- Open Access
Engineering of glycerol utilization in Gluconobacter oxydans 621H for biocatalyst preparation in a low-cost way
Microbial Cell Factoriesvolume 17, Article number: 158 (2018)
Whole cells of Gluconobacter oxydans are widely used in various biocatalytic processes. Sorbitol at high concentrations is commonly used in complex media to prepare biocatalysts. Exploiting an alternative process for preparation of biocatalysts with low cost substrates is of importance for industrial applications.
G. oxydans 621H was confirmed to have the ability to grow in mineral salts medium with glycerol, an inevitable waste generated from industry of biofuels, as the sole carbon source. Based on the glycerol utilization mechanism elucidated in this study, the major polyol dehydrogenase (GOX0854) and the membrane-bound alcohol dehydrogenase (GOX1068) can competitively utilize glycerol but play no obvious roles in the biocatalyst preparation. Thus, the genes related to these two enzymes were deleted. Whole cells of G. oxydans ∆GOX1068∆GOX0854 can be prepared from glycerol with a 2.4-fold higher biomass yield than that of G. oxydans 621H. Using whole cells of G. oxydans ∆GOX1068∆GOX0854 as the biocatalyst, 61.6 g L−1 xylonate was produced from 58.4 g L−1 xylose at a yield of 1.05 g g−1.
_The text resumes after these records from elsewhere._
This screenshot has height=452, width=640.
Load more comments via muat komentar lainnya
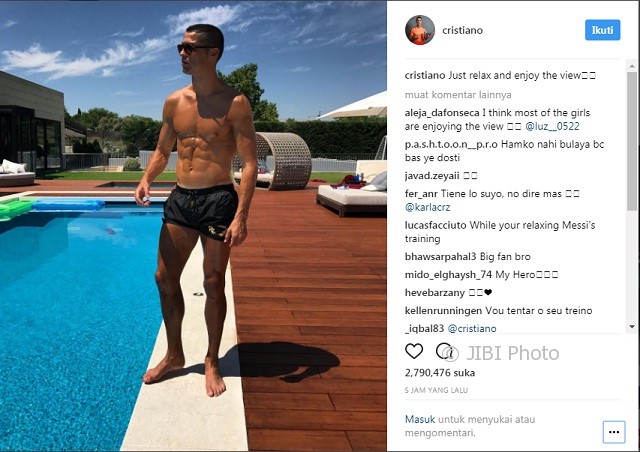pos(458,95)
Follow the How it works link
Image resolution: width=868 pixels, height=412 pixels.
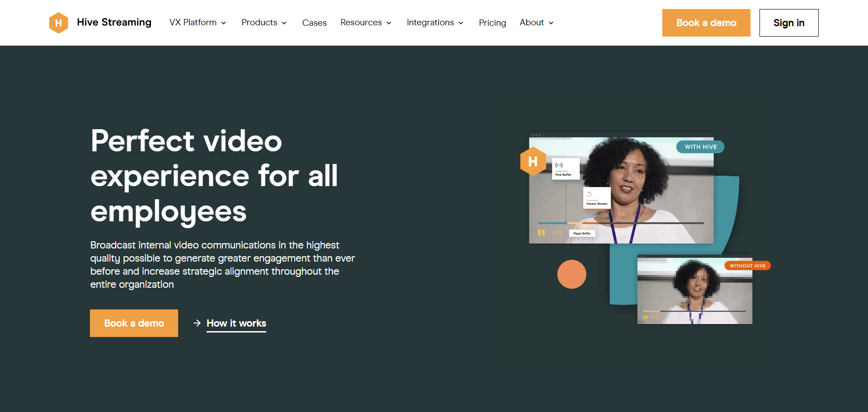point(236,323)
This process is an example of efficient preparation of whole cells of G. oxydans with reduced cost. Besides xylonate production from xylose, other biocatalytic processes might also be developed using whole cells of metabolic engineered G. oxydans prepared from glycerol.
Gluconobacter oxydans is capable of incompletely oxidizing a large variety of carbohydrates and alcohols [1,2,3]. Whole cells of G. oxydans have been widely used in production of a variety of compounds such as vitamin C, dihydroxyacetone (DHA), xylonate and gluconate [4,5,6,7,8]. Traditionally, G. oxydans is cultivated in complex media with high concentrations of sorbitol and yeast extract . The high biocatalyst manufacturing cost might hamper the scale-up application of G. oxydans in biotransformation. To cope with this problem, several studies were carried out to prepare whole cells of G. oxydans from other carbon sources. For example, the membrane-bound glucose dehydrogenase (GDHK) in G. oxydans 621H was disrupted, and the mutant strain was laboratory-evolved with glucose as the sole carbon source and yeast extract as the nitrogen source. Whole cells of the evolved strain grown on a low concentration of glucose exhibited similar catalytic efficiency with the wild-type strain cultured on high concentrations of sorbitol .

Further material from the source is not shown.